We Lutherans have, therefore, followed the activities of the World Conference on Faith and Order with close attention. The members of our Church present here to-day are in sympathy with the general aim and the work of this gathering. We thank God it has been possible to assemble a Council of the Christian Churches in which the problems of belief, doctrine, dogma, are to be taken quite seriously into consideration. We fear, indeed, that the discussions now about to begin will disclose differences of grave import. But we rejoice that the evil of disunion is here to be grasped by the roots. Our chief Confession teaches thus: Ad veram unitatem ecclesia satis est consentire de doctrina evangelii et administratione sacramentorum. Nec necesse est ubique esse similes traditiones humanas seu ritus ab hominibus institutos. We are glad, therefore, to note that the unity of Christians will be sought for in a consensus de doctrina evangelii. For history has shown us that there are spurious modes of unity which offer an illusory oneness in which true Christian unity, unity in the truth, is not found. We come, therefore, not as individuals, but as a great and world-wide community with centuries of history behind it. Indeed, we own our oneness with all those who in any age have confessed the Christian faith as we profess it. And thus our second desire for this Conference is, that the great unity towards which it strives may not destroy existing unities, but may rather, like a mother, gather within one home the mature and independent children of the house.

III

We believe that such a respect for existing unities does not imply the enduring perpetuation of confessional division. As far as our Church is concerned, this would only be a real danger if our Reformers in the sixteenth century had purposed to found a new Church and to cut themselves off from the Church Catholic. It was not so. Our chief Confession lays stress upon our agreement with the Church of antiquity, and it was thus that our theologians in the seventeenth century persisted in claiming membership of the true Catholic Church. The man who joins in the affirmations of the confession of our Church must have the will to be a Catholic Christian. Desiring, moreover, as we do, to find ourselves in agreement with the sound faith of the Church in all centuries, we give our assent to the development which history has brought. With all Christians we believe that Holy Scripture has Divine authority, as the document and evidence of the historical revelation of God. But we are convinced that it is impossible to reproduce the conditions and order of primitive Christianity as the Bible reflects them. It is for this reason that the leaders of the Lutheran Reformation would not consent to destroy the existing fabric of the Church, or to set in its place a structure framed on the pattern of the primitive Church. They knew that to do so would be Utopian. Therefore, while determined to do away with usages and teachings which seemed to them to stand in contradiction with the Gospels, they pursued a conservative policy wherever no such aberrations were concerned. And thus they were able to link themselves on to the dogma of the mediæval Church at all points where they observed no contradiction with the Gospels: they took over many liturgical forms; they translated the hymns of the mediæval Church into their own language; and they preserved much of the episcopal constitution of the Church.
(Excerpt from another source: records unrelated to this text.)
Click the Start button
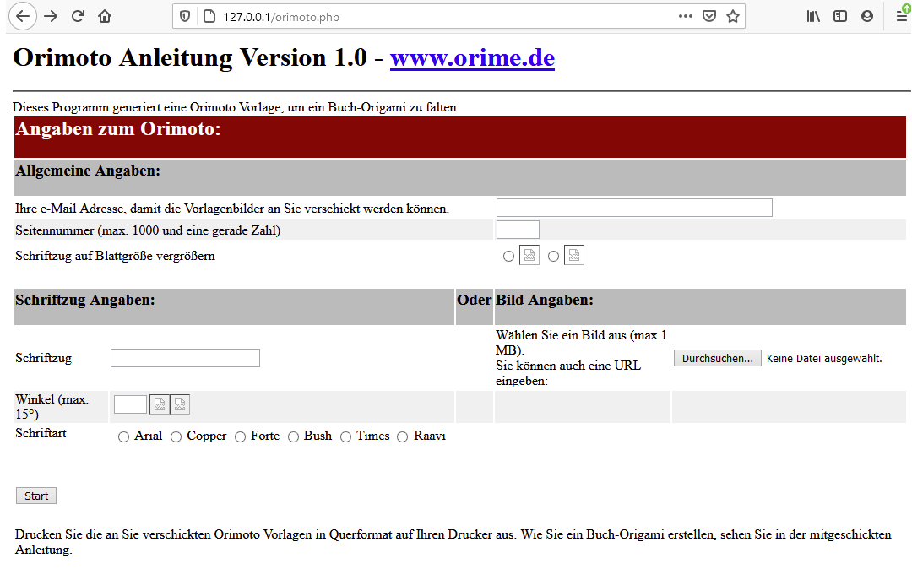Viewport: 912px width, 569px height. coord(36,496)
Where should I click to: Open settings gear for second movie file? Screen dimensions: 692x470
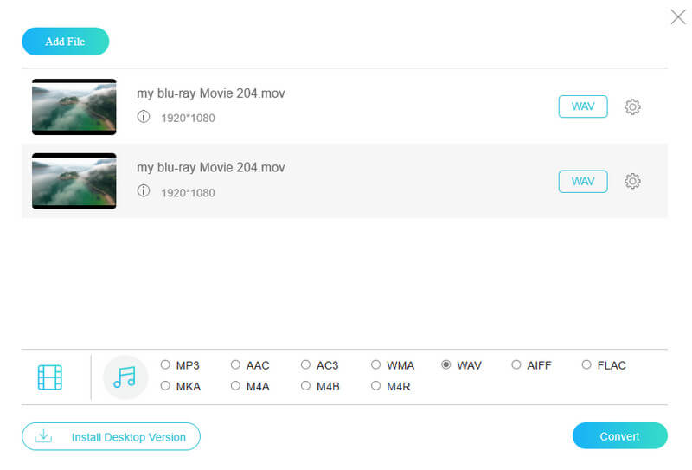(x=632, y=181)
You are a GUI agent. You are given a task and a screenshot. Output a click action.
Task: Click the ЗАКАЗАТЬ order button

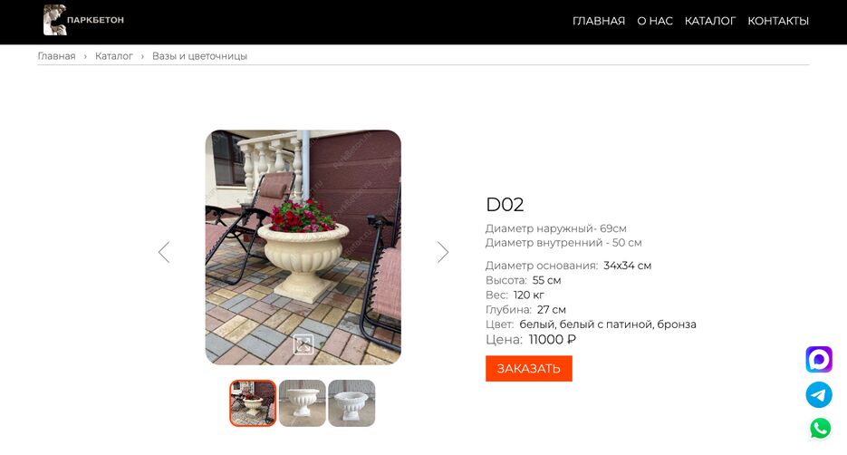529,369
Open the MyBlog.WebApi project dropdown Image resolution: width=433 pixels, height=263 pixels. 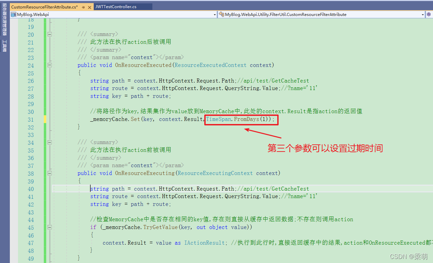[214, 14]
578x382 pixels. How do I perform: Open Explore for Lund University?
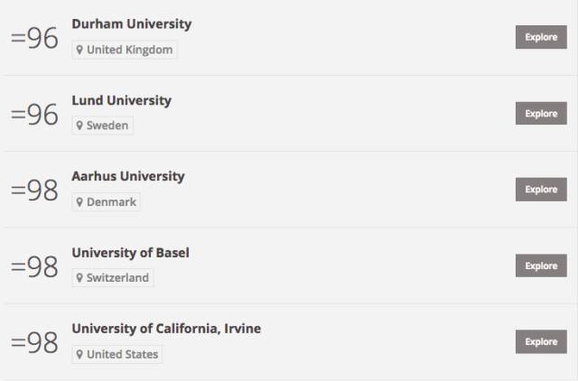541,113
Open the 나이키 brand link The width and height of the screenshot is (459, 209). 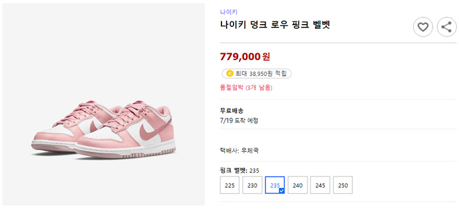[228, 12]
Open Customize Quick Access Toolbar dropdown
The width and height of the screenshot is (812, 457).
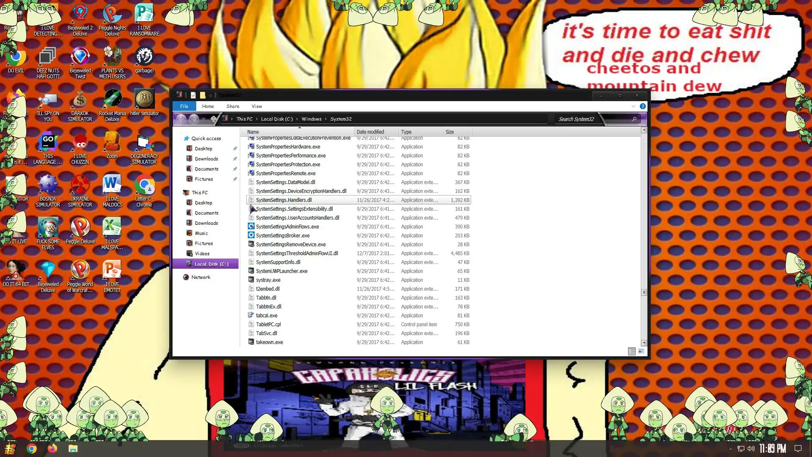tap(210, 96)
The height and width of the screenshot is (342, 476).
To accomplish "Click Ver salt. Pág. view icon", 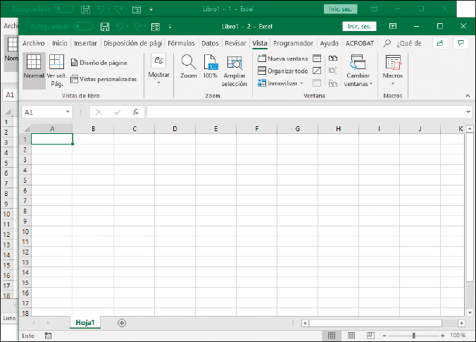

It is upon this assent to the facts of historical development that the great tolerance of our Church in outward and temporal things is based. We tolerate much variety of constitution and rite; and we yield to each other mutual recognition as equal members of the orthodox Christian Church, because we agree in one and the same confession of belief.

Our third desire for this Conference is, therefore, this: that varieties in constitution and rite may form no hindrance to that affirmation of unity in the truth, which it is our desire to achieve, and we feel in particular that all those forms which give external expression to our unbroken relationship with the ancient Church have a special claim upon our sympathy.

Patres reverendissimi! Fratres carissimi! The call of unity has been sounded. We have heard it and count ourselves bound in duty to obey. I have attempted to tell you what it is in this call that specially moves us, and have spoken from the standpoint of the Lutheran Church. I have done so because I believe that no one can abandon the standpoint of his own Church without losing his relation­ship to the Church of Christ in general. But we also believe that the best contribution we can bring to the deliberations of this Conference consists in the truths and the experiences which we have gathered in the Church which is our home. The great inheritance handed down to us by the fathers of our Church includes the will to Catholicity; and I trust that this will to Catholicity has made itself plain to you all in the words that I have spoken.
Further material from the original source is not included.